How do vararg functions find out the number of arguments in machine code?
This is the reason why arguments are pushed on reverse order on the C calling convention, e.g:
If you call:
printf("%s %s", foo, bar);
The stack ends up like:
...
+-------------------+
| bar |
+-------------------+
| foo |
+-------------------+
| "%s %s" |
+-------------------+
| return address |
+-------------------+
| old frame pointer | <- frame pointer
+-------------------+
...
Arguments are accesed indirectly using its offset from the frame pointer (the frame pointer can be omitted by smart compilers that know how to calculate things from the stack pointer). The first argument is always at a well-known address in this scheme, the function accesses as many arguments as its first arguments tell it to.
Try the following:
printf("%x %x %x %x %x %x\n");
This will dump part of the stack.
Implicitly, from the format string. Note that stdarg.h doesn't contain any macros to retrieve the total "variable" number of arguments passed. This is also one of the reasons the C calling convention requires the caller to clean the stack, even though this increases code size.

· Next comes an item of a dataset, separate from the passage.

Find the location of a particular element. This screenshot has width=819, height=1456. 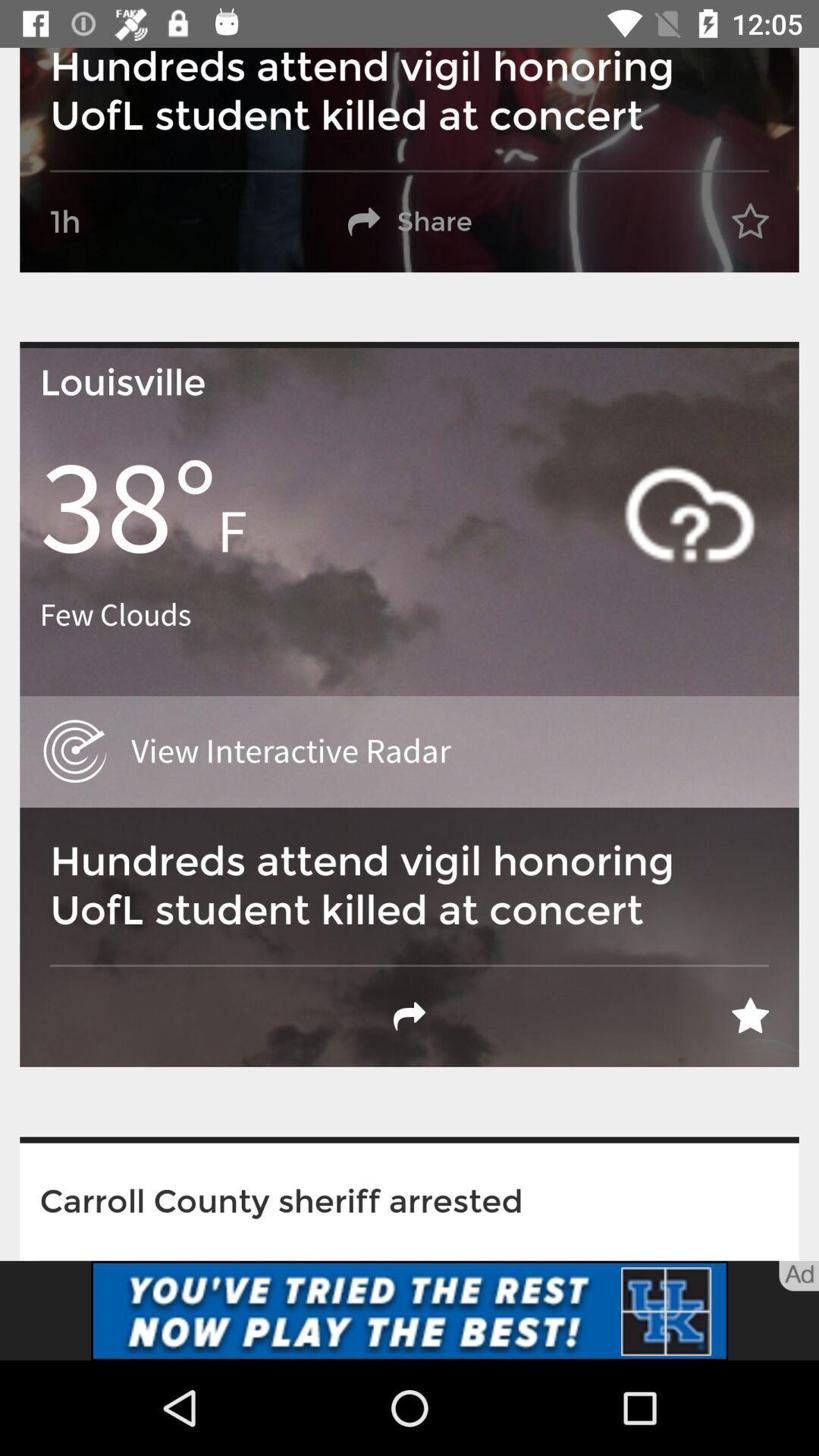

the add page is located at coordinates (410, 1310).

The trick is that you tell them somehow else. For printf you have to supply a format string which even contains type information (which might be incorrect though). The way to supply this information is mainly user-contract and often error-prone.
As for calling conventions: Usually the arguments are pushed onto the stack from left to right and then the backjump address at last. The calling routine clears the stack. So there is no technical need for the called routine to know the number of parameters.
EDIT: In C++0x there is a safe way (even typesafe!) to call variadic functions!